Все это в какой-то мере дополняло картину, но ничего существенного не проясняло. Элга была очень мила, и мне приходилось ежесекундно напоминать себе, что фантом, пока не включена программа, ничем не отличается от обычного человека.
Кроме того, у меня не выходил из головы погром в моей квартире. Погром означал одно – я засветился.
Сомнений не было. Но каким образом это могло произойти, если я приехал в город только вчера и о моем прибытии знали три, от силы четыре человека? И потом.
Если ставить микрофоны, то зачем громить квартиру, а если громить квартиру, тогда и микрофоны ни к чему.
Получалась какая-то ерунда.
Из-за двери слева донесся сдавленный хрип. Так хрипят загнанные лошади. Я посмотрел на Элгу. Она пожала плечами. В маленькой, похожей на кладовку комнате, где стояли рулоны бумаги и высокие бутылки коричневого стекла, угрюмый Краб, оскалясь, стиснув квадратные зубы, душил зажатого в углу советника Фольцева. Тот уже посинел, вывалил язык. Слабыми, пухлыми руками рвал кисть, сдавившую горло.
– Отпустите, – сказал я.
Краб повернул заросшее лицо:
– Чего?
– Вполне достаточно.
– А ну исчезни! – рявкнул Краб.
– Я ведь могу вызвать полицию, – сказал я. – Есть двое свидетелей.
Отпущенный советник кашлял, давился слюной, сгибался, насколько позволял круглый живот. Лицо у него из синего стало багровым. Вдруг замахал руками:
– Оставьте нас! Пожалуйста! Я вас прошу!
И опять согнулся, выворачивая легкие в кашле.
Мы пошли дальше. Я деликатно молчал. У Элги был такой вид, словно ее осенило.
Я спросил:
– Может быть, я вас задерживаю?
– Нет, нет…
Мы спустились в библиотеку.
Библиотека располагалась в подвале. Светился матовый потолок. Уходили вдаль деревянные стеллажи.
Было очень тихо, за барьером у раскрытой книги сидела девушка с таким печальным лицом, словно всю жизнь провела в этом подвале.
Элга меня представила.
– Анна, – сказала девушка. Она была в сером платье с белым кружевным воротничком – как в старом фильме.
– У вас, наверное, много читателей? – спросил я.
И мне вдруг стало стыдно за свой бодрый тон.
– Нет, – сказала она, – почему же… Сейчас мало читают, больше – видео. А с тех пор как начались Спектакли – тем более.
Я перевел взгляд на раскрытую книгу.
– А я привыкла, – сказала она. – С детства читаю.
Это отец меня приучил.
Элга фыркнула. Теперь мне это не показалось привлекательным. Я смотрел на Анну. Она смотрела на меня. Я спросил о чем-то. Она что-то ответила.
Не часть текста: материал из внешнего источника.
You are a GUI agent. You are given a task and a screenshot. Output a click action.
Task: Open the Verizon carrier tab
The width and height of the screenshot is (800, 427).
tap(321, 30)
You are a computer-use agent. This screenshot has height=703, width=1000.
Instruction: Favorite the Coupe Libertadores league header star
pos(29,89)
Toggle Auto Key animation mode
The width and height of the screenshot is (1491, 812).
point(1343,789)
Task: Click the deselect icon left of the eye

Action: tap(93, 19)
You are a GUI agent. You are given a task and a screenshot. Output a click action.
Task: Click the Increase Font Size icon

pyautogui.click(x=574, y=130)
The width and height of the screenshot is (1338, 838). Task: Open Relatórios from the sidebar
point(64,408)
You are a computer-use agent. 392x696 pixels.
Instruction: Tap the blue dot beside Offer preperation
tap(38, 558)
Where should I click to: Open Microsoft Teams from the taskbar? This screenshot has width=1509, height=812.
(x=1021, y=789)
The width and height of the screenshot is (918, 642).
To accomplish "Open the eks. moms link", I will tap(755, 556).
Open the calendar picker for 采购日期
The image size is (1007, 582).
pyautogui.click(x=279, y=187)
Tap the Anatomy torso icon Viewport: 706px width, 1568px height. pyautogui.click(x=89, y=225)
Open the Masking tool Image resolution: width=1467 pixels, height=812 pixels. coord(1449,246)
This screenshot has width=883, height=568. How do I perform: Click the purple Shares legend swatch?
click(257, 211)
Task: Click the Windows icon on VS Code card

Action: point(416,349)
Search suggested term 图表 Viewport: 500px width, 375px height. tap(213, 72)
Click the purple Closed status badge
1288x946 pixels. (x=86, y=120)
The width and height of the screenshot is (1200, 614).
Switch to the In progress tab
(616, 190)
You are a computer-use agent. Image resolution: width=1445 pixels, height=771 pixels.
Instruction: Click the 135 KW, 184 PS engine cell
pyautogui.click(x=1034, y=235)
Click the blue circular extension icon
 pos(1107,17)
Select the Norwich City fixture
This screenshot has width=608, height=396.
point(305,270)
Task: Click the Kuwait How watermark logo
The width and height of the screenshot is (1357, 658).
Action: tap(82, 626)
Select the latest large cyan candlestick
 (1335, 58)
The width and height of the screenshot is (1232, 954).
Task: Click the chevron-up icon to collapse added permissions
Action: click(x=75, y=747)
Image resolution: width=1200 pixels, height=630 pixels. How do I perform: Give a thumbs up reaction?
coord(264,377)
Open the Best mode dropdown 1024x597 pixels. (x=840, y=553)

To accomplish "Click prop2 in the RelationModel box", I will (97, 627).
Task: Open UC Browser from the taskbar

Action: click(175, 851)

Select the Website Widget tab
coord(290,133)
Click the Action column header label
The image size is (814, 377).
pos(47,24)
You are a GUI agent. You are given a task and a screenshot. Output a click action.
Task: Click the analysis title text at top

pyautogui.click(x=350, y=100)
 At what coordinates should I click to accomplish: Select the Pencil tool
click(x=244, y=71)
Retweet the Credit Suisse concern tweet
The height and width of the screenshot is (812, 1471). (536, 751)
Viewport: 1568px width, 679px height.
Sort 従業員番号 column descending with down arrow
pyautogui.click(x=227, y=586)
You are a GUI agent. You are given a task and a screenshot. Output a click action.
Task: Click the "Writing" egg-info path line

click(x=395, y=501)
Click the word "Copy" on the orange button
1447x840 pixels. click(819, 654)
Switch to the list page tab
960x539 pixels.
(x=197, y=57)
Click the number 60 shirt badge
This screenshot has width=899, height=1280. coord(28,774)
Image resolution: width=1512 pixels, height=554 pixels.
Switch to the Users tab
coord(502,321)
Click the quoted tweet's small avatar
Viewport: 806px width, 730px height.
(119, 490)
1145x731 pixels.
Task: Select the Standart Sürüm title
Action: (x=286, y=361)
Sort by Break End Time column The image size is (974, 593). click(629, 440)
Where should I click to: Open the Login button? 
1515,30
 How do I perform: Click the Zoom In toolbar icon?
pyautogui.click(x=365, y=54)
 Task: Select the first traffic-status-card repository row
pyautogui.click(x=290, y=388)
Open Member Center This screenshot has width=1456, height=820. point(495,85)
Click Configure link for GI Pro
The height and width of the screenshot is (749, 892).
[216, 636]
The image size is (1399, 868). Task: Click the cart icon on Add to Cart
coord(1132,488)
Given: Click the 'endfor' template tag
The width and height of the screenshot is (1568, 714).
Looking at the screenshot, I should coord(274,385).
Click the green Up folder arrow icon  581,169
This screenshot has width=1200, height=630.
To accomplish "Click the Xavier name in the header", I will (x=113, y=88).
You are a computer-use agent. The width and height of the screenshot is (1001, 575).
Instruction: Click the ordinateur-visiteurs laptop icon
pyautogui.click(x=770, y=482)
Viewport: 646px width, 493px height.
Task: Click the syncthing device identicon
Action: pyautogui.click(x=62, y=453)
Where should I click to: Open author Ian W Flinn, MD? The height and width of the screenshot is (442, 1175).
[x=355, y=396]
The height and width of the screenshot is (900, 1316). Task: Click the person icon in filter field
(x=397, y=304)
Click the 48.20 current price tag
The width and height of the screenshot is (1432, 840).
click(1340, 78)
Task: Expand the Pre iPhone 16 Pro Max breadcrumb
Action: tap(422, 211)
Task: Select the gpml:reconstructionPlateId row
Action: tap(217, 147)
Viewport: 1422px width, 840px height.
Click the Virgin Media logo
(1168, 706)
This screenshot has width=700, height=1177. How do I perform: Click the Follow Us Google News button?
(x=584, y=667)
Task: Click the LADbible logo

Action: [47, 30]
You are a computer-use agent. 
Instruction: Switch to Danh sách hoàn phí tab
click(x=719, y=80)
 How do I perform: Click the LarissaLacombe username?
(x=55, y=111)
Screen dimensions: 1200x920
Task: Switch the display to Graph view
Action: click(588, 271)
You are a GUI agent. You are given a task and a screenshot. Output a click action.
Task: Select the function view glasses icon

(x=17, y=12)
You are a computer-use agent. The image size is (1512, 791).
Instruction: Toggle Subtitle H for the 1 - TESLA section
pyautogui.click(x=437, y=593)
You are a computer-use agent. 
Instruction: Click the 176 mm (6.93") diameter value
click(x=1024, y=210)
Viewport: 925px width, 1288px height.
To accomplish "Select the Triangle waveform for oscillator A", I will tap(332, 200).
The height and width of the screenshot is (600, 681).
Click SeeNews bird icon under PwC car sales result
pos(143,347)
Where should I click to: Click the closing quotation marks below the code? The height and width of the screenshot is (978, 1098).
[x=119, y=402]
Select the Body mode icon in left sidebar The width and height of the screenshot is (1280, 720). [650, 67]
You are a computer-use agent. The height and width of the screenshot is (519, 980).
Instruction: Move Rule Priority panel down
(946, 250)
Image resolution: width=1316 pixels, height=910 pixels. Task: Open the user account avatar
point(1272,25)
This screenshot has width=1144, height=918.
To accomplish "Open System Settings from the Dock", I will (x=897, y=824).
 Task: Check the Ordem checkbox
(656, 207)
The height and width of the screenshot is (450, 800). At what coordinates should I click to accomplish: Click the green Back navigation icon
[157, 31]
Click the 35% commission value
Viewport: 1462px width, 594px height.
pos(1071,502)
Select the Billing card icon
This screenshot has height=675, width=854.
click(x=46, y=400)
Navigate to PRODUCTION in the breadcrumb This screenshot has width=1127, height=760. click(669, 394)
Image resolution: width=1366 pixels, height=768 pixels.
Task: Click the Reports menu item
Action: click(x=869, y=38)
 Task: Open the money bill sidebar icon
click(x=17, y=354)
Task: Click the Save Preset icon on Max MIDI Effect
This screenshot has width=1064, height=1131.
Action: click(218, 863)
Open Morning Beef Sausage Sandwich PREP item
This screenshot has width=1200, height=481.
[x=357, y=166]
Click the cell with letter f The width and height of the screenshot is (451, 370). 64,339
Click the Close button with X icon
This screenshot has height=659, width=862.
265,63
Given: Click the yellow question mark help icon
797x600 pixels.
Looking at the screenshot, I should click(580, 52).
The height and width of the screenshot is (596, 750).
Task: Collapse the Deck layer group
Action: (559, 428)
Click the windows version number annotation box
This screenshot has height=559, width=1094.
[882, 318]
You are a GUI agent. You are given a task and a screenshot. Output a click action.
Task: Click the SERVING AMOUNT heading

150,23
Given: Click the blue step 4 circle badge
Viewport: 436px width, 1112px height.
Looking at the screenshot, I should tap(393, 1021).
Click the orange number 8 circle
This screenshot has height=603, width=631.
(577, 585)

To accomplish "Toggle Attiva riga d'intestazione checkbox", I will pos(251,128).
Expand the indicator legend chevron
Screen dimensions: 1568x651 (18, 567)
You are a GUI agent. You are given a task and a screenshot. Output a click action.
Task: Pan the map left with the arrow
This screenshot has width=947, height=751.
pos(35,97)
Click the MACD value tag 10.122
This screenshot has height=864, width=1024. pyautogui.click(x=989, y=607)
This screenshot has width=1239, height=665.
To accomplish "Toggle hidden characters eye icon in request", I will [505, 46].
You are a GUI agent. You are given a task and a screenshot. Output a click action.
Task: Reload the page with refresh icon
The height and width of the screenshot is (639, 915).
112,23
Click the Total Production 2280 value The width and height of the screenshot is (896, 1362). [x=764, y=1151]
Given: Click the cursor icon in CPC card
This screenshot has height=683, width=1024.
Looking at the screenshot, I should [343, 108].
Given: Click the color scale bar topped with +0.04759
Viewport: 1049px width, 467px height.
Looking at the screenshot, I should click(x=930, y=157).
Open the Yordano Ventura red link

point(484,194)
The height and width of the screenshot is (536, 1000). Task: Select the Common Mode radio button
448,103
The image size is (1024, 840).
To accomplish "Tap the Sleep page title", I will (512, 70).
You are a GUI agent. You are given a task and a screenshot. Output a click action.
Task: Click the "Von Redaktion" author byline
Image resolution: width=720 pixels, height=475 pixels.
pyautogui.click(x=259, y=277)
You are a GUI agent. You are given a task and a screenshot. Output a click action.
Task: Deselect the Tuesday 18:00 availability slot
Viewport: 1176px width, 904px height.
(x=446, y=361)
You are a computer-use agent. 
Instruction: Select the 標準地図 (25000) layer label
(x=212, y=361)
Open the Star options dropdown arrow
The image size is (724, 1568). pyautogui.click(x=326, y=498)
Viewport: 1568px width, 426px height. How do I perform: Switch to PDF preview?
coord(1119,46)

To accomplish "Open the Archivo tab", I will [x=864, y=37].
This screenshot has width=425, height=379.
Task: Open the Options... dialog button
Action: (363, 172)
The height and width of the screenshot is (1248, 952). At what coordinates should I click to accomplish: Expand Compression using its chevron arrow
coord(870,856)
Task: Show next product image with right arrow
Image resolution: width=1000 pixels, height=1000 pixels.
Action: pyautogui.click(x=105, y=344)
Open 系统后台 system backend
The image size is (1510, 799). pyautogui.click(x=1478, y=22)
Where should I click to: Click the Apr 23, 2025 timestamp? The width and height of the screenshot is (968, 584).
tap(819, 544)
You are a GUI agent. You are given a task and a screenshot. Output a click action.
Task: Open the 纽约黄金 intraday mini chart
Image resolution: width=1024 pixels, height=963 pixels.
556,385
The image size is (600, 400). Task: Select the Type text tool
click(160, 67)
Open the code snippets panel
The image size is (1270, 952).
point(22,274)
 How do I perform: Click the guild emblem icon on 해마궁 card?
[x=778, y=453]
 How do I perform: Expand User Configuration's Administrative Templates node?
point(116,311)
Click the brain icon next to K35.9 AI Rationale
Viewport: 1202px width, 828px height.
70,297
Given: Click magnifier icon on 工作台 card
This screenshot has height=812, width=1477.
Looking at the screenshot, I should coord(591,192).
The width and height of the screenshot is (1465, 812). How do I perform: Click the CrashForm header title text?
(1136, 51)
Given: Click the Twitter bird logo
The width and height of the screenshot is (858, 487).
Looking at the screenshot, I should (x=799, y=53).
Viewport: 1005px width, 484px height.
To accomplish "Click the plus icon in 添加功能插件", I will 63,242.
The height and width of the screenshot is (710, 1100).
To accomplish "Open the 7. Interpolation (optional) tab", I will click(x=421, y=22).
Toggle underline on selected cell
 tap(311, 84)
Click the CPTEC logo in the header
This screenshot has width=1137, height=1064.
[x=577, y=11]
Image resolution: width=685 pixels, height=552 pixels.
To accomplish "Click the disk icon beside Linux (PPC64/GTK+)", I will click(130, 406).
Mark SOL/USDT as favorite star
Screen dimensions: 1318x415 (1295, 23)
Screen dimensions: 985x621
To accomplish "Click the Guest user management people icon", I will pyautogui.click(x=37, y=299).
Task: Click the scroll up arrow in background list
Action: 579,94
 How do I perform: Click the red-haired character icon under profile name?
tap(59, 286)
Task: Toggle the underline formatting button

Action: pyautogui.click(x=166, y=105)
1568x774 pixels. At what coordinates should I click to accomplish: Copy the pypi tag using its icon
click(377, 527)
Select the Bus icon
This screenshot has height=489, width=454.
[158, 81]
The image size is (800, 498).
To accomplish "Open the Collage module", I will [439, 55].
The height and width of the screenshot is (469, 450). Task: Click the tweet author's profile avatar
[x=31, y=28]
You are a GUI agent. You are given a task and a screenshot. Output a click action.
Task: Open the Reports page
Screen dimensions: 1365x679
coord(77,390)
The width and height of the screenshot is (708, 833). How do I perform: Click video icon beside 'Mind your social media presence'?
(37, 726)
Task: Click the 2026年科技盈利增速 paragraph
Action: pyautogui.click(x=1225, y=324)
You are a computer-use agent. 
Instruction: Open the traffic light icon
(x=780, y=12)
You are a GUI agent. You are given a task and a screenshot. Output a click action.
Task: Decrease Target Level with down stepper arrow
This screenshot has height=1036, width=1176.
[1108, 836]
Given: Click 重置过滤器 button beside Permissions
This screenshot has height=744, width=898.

Элга начала нетерпеливо пританцовывать.
Послышались шаркающие шаги.
– А вот и папа, – сказала Анна.
Из-за стеллажей появился старик в вельветовой куртке, поправил старинные роговые очки.
Мы немного поговорили. Я сильно спотыкался, вдруг забыв, какие вопросы должен задавать инспектор. Кажется, этого никто не заметил.
Старик любовно гладил корешки:
– Книги – это моя давняя страсть. У меня и дома неплохая библиотека. Старая классика. Есть издания прошлого века. Конечно, сейчас принято держать звукозаписи – знаете, группа артистов читает «Войну и мир». Не спорю, есть удачные трактовки, но я привык сам. Чтобы не навязывалась чужая интонация. А мода – бог с ней, с модой!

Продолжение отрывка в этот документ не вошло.